--- INSTRUCTIONS TO FOLLOW ---
For each line below that includes the string "Shipping", show the whole line.

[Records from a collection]
===

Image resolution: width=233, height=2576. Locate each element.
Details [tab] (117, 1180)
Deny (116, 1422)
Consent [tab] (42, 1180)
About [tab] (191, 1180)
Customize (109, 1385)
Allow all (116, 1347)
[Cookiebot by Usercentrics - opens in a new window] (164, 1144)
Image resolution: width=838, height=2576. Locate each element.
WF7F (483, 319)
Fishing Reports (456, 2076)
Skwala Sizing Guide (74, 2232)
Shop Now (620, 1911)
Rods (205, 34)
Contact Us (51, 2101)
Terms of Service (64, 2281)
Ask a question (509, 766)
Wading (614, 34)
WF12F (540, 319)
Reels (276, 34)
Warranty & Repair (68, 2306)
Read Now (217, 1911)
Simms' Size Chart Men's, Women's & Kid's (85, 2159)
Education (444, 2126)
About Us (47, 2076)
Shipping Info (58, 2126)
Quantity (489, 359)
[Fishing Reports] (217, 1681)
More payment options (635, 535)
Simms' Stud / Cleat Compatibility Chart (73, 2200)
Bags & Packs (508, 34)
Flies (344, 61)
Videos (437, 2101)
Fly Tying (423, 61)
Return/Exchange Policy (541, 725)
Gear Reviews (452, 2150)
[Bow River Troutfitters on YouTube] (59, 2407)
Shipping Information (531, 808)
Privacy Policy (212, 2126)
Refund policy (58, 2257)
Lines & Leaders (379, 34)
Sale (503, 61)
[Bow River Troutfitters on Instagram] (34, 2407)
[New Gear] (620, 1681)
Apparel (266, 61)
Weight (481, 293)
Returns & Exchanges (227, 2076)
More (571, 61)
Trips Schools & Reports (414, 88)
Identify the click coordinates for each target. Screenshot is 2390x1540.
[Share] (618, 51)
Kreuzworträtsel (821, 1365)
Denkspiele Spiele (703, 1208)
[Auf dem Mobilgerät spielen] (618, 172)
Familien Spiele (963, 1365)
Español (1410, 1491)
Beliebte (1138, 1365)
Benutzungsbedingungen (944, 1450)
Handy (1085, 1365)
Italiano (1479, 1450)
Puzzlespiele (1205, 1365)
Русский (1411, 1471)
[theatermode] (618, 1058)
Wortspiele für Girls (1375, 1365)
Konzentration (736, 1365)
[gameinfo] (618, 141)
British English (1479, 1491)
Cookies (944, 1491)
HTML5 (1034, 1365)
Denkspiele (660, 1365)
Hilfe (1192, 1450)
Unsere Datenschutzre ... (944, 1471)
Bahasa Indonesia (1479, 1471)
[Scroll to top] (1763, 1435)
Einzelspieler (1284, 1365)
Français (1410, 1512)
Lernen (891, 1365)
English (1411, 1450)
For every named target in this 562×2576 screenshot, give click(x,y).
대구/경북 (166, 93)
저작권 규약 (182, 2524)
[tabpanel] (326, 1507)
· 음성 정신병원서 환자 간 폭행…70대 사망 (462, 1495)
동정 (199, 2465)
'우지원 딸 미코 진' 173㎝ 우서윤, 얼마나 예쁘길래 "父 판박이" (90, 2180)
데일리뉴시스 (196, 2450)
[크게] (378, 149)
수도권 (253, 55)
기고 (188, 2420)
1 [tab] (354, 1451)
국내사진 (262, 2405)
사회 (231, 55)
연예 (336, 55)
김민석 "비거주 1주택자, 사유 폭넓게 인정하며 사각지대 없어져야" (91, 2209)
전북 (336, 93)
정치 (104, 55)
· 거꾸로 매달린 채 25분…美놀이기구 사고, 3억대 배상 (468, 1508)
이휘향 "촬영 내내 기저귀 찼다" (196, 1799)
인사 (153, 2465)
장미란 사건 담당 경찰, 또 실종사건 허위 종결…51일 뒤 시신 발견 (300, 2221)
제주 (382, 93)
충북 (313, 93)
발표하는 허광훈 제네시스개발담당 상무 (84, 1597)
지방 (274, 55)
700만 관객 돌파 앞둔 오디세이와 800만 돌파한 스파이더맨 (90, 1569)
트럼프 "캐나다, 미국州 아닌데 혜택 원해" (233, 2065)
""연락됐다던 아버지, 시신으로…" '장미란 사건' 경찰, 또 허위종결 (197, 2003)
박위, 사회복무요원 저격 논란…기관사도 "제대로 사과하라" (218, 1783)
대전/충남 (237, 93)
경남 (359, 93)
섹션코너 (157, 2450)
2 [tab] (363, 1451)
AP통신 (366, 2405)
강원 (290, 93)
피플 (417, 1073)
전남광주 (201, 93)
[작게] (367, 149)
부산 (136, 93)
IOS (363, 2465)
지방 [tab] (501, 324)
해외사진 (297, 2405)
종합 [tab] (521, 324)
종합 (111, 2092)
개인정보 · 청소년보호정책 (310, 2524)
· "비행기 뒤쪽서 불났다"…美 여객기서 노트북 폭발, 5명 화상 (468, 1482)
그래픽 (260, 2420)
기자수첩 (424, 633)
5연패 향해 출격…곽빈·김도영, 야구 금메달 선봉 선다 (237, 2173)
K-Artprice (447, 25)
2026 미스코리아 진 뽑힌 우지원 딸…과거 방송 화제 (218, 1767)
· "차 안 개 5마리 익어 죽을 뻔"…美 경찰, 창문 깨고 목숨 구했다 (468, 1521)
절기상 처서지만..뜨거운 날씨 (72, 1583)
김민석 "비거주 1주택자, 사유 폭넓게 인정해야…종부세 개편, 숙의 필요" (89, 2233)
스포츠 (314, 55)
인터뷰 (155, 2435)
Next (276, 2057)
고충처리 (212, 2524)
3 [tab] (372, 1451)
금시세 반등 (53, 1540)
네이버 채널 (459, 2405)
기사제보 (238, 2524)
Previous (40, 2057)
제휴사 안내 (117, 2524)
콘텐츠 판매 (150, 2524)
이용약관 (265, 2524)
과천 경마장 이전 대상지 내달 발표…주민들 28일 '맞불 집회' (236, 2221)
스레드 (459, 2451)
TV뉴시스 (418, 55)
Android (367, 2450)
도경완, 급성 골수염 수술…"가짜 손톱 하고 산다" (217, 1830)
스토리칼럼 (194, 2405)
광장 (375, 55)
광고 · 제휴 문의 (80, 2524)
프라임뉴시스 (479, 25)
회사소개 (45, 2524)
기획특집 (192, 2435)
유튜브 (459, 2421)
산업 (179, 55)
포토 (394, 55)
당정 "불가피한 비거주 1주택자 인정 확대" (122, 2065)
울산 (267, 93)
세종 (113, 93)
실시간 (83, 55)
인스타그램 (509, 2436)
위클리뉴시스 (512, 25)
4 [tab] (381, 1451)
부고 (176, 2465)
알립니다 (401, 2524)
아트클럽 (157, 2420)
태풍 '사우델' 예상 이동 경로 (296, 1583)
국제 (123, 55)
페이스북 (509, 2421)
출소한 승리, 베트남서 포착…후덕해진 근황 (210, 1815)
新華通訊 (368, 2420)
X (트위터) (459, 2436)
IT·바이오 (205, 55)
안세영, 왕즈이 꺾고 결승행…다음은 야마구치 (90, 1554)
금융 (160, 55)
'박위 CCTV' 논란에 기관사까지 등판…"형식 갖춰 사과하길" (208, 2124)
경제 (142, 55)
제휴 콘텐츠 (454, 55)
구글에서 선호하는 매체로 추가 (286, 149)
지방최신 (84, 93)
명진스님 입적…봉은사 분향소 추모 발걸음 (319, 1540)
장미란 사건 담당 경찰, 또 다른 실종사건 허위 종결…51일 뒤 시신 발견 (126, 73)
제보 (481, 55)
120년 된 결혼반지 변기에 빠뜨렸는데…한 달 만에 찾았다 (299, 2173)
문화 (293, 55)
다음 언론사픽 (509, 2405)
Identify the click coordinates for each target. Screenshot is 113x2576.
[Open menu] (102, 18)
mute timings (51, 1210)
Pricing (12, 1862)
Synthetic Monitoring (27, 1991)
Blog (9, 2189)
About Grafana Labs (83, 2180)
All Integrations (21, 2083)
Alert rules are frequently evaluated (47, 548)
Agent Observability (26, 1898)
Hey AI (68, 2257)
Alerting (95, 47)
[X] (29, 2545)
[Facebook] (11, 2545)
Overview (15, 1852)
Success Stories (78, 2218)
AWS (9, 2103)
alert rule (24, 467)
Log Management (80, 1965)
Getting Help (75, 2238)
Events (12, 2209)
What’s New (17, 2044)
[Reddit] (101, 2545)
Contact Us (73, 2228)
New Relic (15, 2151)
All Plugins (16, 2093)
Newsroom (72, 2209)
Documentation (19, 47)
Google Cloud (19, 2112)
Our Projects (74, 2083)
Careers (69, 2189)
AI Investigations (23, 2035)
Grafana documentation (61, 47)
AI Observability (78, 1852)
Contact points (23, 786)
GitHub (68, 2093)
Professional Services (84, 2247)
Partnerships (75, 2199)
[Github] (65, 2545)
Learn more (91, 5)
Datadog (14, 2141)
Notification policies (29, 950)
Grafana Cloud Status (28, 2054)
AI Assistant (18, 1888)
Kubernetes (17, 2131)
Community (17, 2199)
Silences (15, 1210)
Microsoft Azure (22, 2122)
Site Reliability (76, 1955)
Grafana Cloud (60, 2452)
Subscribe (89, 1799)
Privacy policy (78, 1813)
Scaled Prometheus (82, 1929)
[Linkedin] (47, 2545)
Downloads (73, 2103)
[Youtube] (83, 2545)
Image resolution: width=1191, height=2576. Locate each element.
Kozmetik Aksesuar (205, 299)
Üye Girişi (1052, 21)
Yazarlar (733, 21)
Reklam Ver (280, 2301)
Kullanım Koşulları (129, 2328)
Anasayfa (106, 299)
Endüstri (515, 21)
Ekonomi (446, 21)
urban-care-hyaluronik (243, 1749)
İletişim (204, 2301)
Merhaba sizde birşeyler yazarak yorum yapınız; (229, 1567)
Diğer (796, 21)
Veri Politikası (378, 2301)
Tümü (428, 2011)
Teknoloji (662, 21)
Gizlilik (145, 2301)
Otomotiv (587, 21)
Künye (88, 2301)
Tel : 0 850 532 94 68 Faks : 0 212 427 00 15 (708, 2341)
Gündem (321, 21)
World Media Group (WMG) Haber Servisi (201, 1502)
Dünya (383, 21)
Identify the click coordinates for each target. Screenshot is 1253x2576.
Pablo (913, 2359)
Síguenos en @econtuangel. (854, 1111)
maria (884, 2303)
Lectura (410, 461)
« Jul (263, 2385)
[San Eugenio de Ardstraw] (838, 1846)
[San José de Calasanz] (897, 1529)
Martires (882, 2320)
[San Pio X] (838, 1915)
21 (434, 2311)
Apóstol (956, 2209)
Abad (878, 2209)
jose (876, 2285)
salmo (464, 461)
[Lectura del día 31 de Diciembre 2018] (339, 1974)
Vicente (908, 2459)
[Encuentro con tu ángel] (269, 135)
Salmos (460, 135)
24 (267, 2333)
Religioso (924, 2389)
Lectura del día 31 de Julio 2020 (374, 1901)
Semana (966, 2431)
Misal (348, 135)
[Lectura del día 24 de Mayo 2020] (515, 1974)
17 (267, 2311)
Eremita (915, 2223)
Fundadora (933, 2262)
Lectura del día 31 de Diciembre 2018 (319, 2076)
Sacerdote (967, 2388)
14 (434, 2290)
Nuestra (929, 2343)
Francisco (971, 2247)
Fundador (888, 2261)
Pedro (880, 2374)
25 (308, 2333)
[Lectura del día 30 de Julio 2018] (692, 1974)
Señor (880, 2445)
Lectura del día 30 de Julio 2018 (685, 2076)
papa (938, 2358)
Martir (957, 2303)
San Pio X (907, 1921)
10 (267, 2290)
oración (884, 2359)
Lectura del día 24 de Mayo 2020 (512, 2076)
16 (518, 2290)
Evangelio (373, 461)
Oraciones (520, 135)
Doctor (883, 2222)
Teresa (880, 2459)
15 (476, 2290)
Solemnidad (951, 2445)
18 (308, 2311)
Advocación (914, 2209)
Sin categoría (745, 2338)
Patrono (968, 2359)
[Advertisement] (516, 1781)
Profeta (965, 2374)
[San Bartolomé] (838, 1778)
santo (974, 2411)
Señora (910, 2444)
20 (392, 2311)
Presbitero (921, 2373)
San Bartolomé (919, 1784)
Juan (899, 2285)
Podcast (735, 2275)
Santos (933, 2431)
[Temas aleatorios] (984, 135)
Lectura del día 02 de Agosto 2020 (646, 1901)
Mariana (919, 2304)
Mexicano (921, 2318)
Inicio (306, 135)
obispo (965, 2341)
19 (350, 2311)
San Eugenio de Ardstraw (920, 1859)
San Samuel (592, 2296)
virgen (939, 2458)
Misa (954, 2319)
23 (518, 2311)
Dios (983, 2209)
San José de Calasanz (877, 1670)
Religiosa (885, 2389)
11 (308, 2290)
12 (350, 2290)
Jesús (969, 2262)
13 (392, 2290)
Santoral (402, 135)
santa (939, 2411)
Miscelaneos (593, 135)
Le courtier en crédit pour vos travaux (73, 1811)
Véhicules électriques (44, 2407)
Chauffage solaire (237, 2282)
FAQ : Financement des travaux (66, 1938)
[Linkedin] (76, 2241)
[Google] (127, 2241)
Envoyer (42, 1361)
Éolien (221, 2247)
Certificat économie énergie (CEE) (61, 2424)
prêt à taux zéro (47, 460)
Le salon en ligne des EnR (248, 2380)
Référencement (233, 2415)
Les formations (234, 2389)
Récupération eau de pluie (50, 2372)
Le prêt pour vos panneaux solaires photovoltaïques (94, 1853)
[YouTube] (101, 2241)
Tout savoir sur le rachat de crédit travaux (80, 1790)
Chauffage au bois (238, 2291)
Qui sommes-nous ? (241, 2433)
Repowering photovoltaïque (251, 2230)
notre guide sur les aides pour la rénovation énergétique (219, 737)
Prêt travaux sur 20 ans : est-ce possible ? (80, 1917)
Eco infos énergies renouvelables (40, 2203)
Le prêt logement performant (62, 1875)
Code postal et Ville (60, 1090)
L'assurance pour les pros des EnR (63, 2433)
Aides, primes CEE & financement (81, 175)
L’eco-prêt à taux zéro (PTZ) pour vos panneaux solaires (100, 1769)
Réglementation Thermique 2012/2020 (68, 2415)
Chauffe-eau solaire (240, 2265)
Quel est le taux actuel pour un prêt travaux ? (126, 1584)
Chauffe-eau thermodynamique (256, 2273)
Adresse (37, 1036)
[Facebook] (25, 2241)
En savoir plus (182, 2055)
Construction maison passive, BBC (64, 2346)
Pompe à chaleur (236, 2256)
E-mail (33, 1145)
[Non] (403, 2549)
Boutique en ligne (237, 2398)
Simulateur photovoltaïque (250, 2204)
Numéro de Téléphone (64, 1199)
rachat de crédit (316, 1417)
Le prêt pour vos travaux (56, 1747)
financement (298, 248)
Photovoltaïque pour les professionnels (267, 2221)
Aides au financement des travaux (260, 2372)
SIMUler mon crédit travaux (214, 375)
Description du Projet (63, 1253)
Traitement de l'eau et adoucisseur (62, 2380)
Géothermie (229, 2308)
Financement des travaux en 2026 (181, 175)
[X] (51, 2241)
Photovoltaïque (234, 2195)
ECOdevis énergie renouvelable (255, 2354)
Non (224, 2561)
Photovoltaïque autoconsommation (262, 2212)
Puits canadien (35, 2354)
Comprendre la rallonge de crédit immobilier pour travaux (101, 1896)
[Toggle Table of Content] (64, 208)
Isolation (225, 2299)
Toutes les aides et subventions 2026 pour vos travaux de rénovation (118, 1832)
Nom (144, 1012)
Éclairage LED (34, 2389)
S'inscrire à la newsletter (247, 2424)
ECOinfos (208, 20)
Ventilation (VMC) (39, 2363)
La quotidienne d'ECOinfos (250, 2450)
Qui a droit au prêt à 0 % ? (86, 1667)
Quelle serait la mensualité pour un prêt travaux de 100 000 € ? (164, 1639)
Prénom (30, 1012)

===

--- REPLY TO THE EXERCISE ---
Shipping Info (58, 2126)
Shipping Information (531, 808)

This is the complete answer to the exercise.